======== Bereitgestellter Text

DE EN CZ

Fünf knallharte Fragen für Gießereien

Das Thema Nachhaltigkeit ist in aller Munde. Auch in der Gießereibranche. Da Nachhaltigkeitskriterien aber noch nicht routinemäßig in den Einkaufskriterien aller Abnehmer von Gussprodukten angekommen sind, wird Nachhaltigkeitsangaben von Lieferanten momentan nicht immer auf den Zahn gefühlt.

Das wird sich allmählich ändern. Und dann trennt sich die Spreu vom Weizen. Wer meint es ernst und macht tatsächlich Fortschritte, wer betreibt nur Greenwashing?

Hier bei Römheld & Moelle sind wir der Ansicht, dass nur Transparenz und rigorose Quantifizierung echte Fortschritte bei der Nachhaltigkeit bewirken. Harte Fragen von außen helfen, es immer besser zu machen (und sich dabei nichts vorzumachen).

Harte Fragen von außen – dazu war bei uns kürzlich ein Großkunde zum Nachhaltigkeits-Audit zu Besuch. Hier sind unsere Top 5 Fragen, vor denen alle, die es ernst meinen, keine Angst haben müssen, da sie ehrliche Bestrebungen offenlegen und Verbesserungs­potenzial aufzeigen.

Frage 1: Wo liegen in Ihrer Gießerei die Chancen, wo die aktuellen Herausforderungen?
Warum ist das eine gute Frage? Wer es ernst meint, weiß, wo leichte Beute zu machen ist, ist sich aber auch der größten Baustellen bewusst. Gute Nachhaltigkeitsarbeit heißt, Herausforderungen offen anzusprechen, auch wenn es noch keine Lösung gibt.

================

| Aufgabenstellung |
Wer war laut dem Text über Nachhaltigkeit in Gießereien kürzlich zum Nachhaltigkeits-Audit bei Römheld & Moelle zu Besuch?

======== Bereitgestellte Daten

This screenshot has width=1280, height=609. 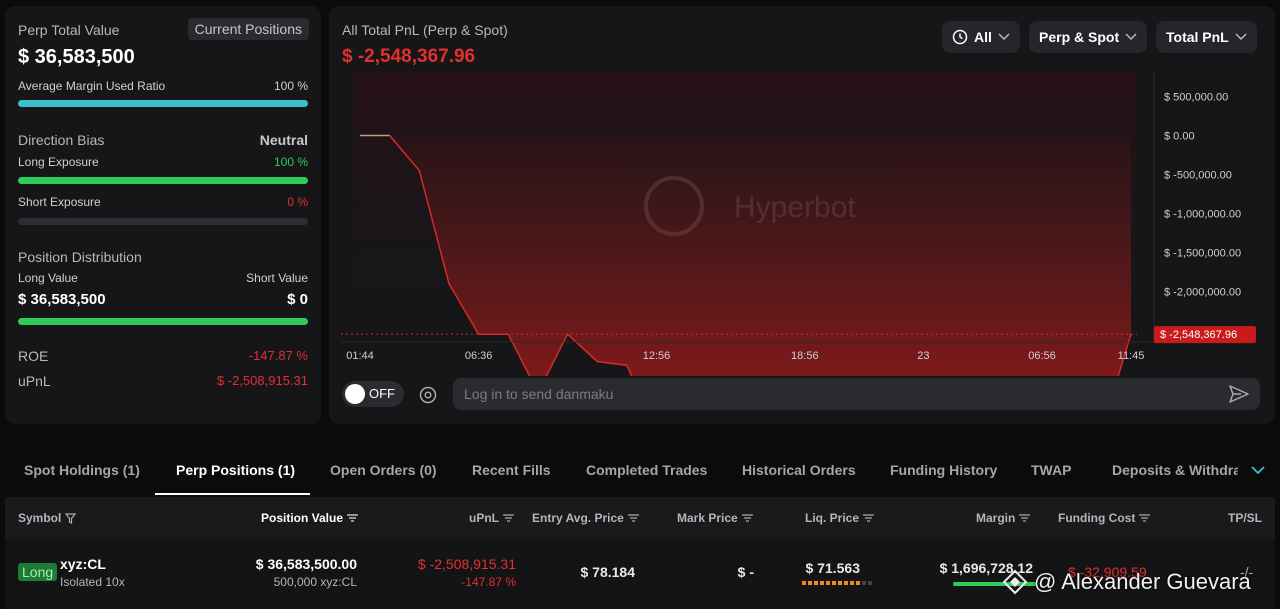 What do you see at coordinates (163, 222) in the screenshot?
I see `short-exposure-bar` at bounding box center [163, 222].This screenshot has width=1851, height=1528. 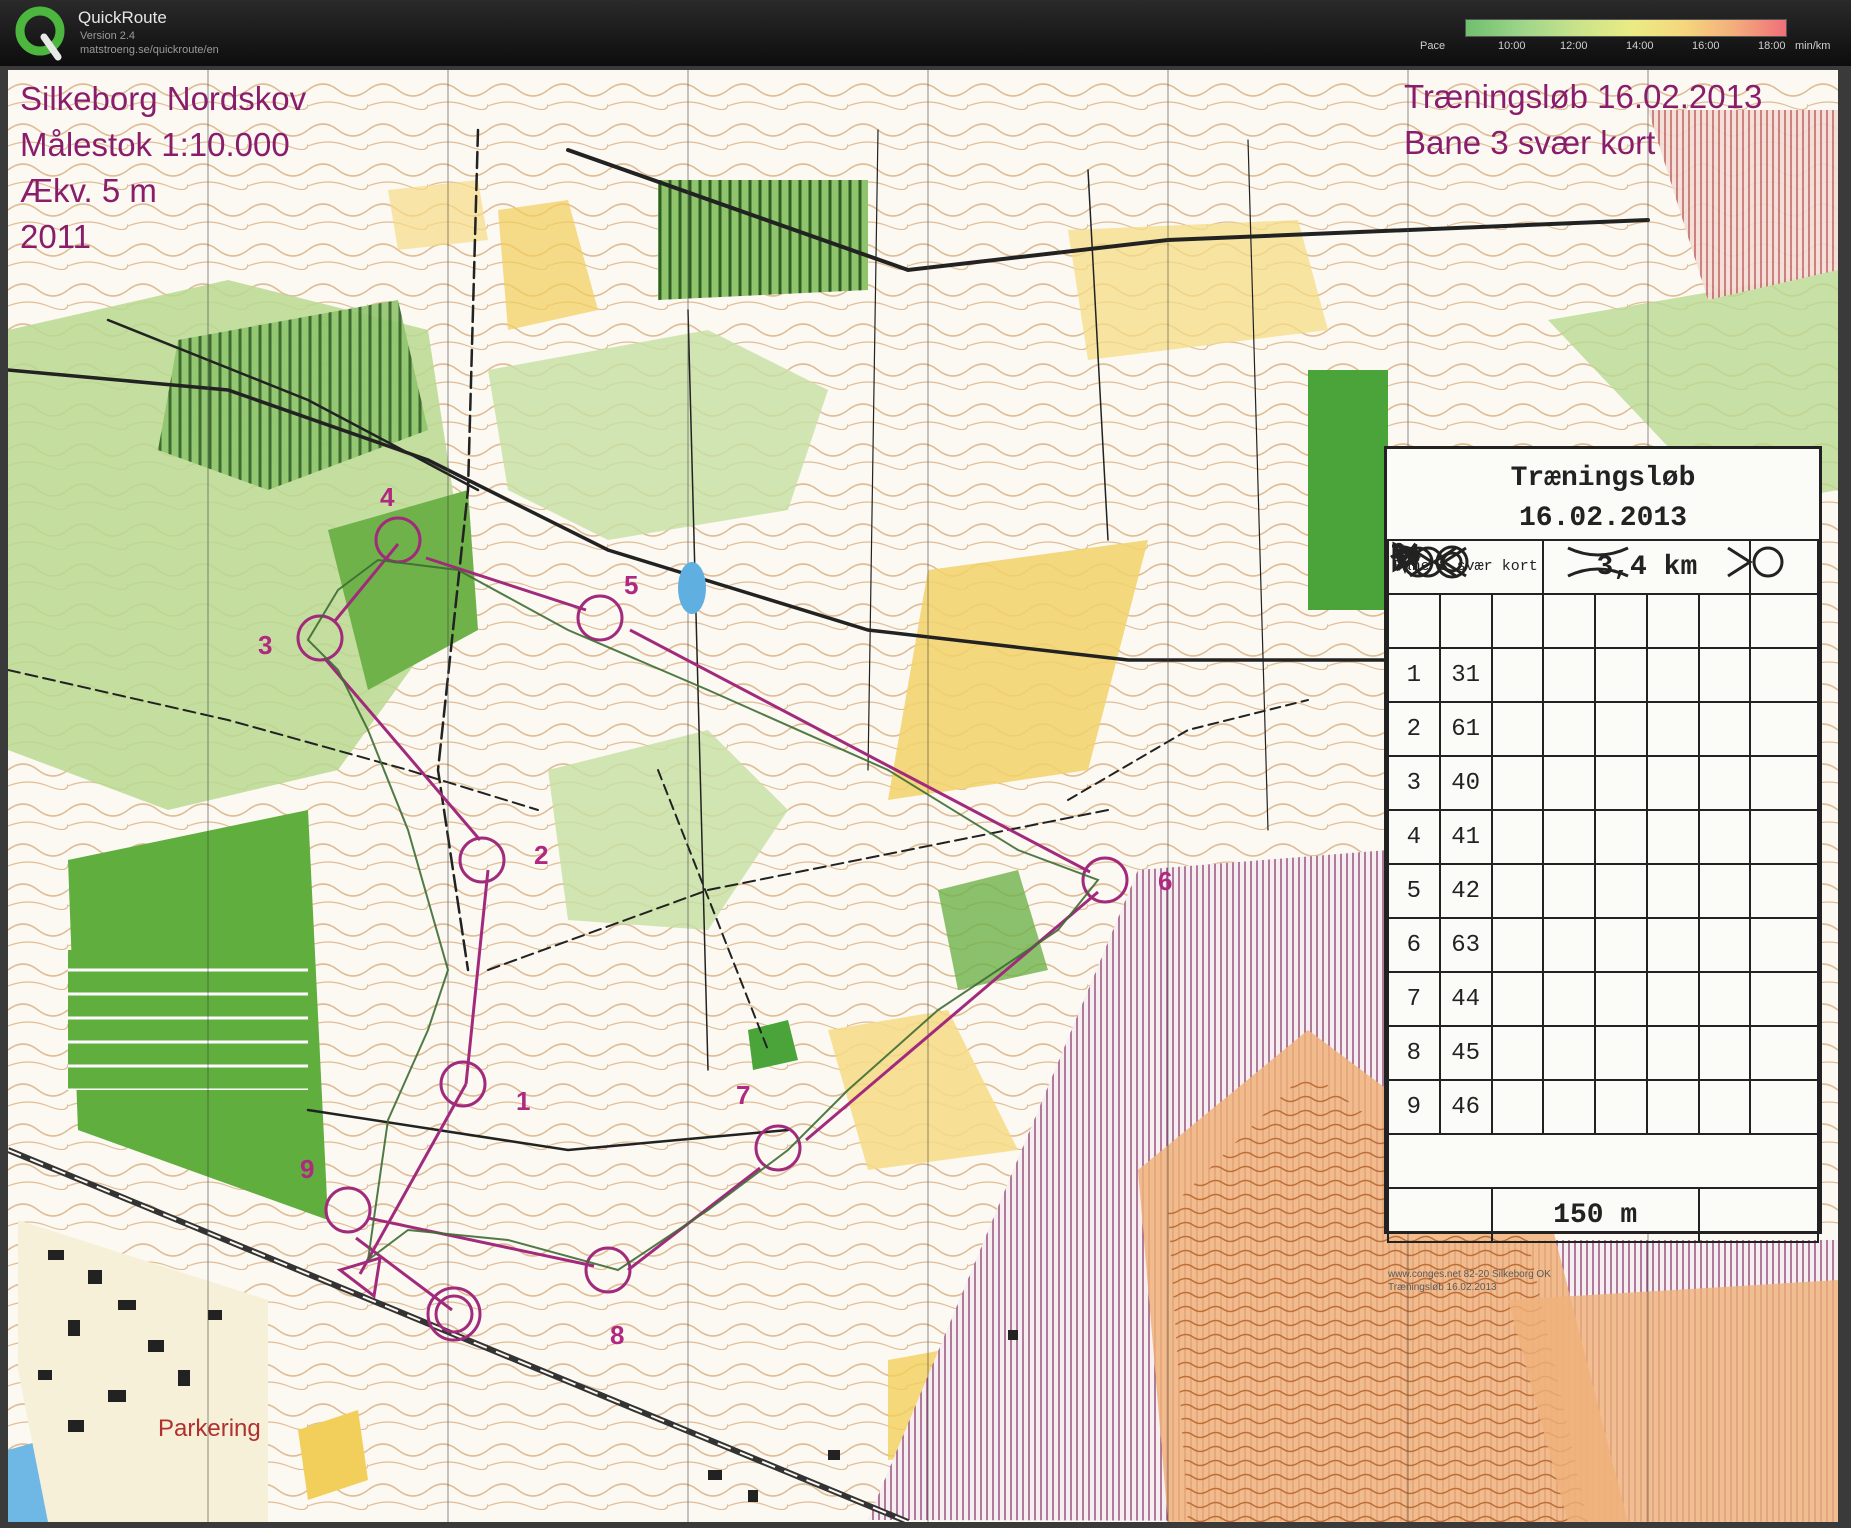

================

| Lösung |
Ein Großkunde.